3Mの売上原価には、原材料費、人件費、その他の製造経費が含まれる。

売上総利益率は、投資家にとって重要な指標である。なぜなら、売上総利益率は、製品を製造するためにかかるコストに対して、顧客が割高な対価を支払うことを望んでいるかどうかを示すのに役立つからである。ひいては、売上総利益率の高い企業は、おそらく良い製品を持っているということになる。

さらに投資家は、長期的な売上総利益率のトレンドを調べることで、その企業がコストインフレに対抗し、高い売上総利益率を維持する価格決定力を持っているかどうかを判断することができます。

3Mは過去12ヶ月で44.8%と高い売上総利益率を示しているが、売上総利益率は2018年の49.2%から直近年度の43.8%まで過去5年間で減少している:

3M’s gross margins for the past 10 years
図1: 3Mの過去10年間の粗利益率

3Mの粗利率は問題ないが、良くはない。理想的には、粗利率が50%を超える企業を見たいものだが、それは顧客が製品やサービスを提供するために、企業のコストに割増を支払うことを望んでいることを示しているからだ。

さらに、売上総利益率は過去5年間で低下して おり、これは良くない。これは、3Mが競争の激しい、あるいは循環的な業界で競争している可能性があることを示している。

企業コスト控除後の利益率(営業利益率)

営業利益率は、企業が営業費用をカバーした後に営業利益として残る収益の割合を測定するもので、投資家が企業を比較する上で収益性を測る最も優れた尺度の一つです。

3Mの主な営業費用のひとつは、販売費および一般管理費(SG&A)であり、これにはマーケティングや広告宣伝費、営業・マーケティングスタッフの給与や賃金、その他の日常経費などが含まれます。

営業利益率は、支払利息と税金を除いたもので 、異なる企業の収益性を比較する最も簡単な方法です。

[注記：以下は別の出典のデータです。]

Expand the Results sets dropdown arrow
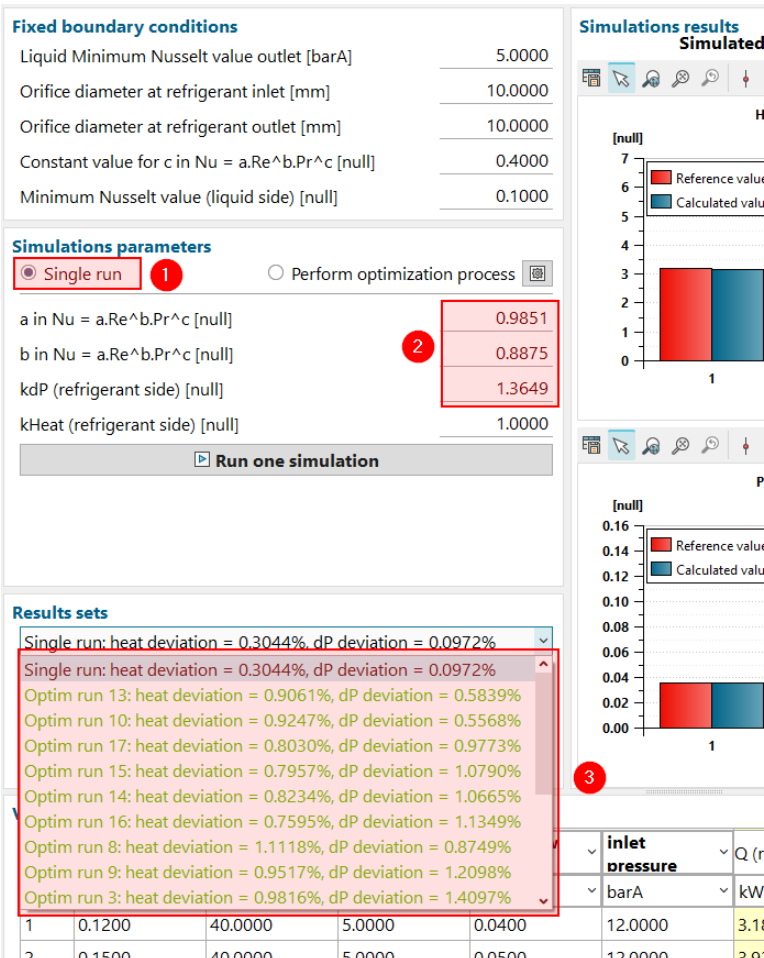This screenshot has height=958, width=764. (542, 641)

3Mカンパニーの営業利益率は過去5年間で顕著に低下しており、これは良くない。マージンは2018年の23.7%から直近の会計年度では18.0%に低下した:

3M’s operating margins for the past 10 years
図2:3M社の過去10年間の営業利益率

営業利益率は過去5年間で低下しており、これは会社の収益性が低下していることを意味するので良くない

当然、あなたはこう考えるかもしれない:

将来はもっと利益が出るようになるのだろうか?

良いニュースは、アナリストが3Mは今後5年間で営業利益率が劇的に拡大し、2018年のピークに近いレベルに達すると予想していることだ:

Analysts' estimates for 3M’s operating income and operating margins for its most recent fiscal year and the next 5 fiscal years
図3:アナリストによる3Mの直近会計年度と今後5会計年度の営業利益と営業利益率の予想

アナリストは、3Mの営業利益率が2023年度の19.5%から2028年度の23.5%まで年平均成長率3.7%で増加すると予想している

3 Mは今後数年間で営業利益率を拡大させ、収益性を高めるはずである。

3Mのターボチャージャー付き利益エンジン(ROIC)

投下資本利益率(ROIC)は、投資家全体が企業への投資に対して得ている総リターンを測定するため、しばしば収益性の聖杯とみなされる。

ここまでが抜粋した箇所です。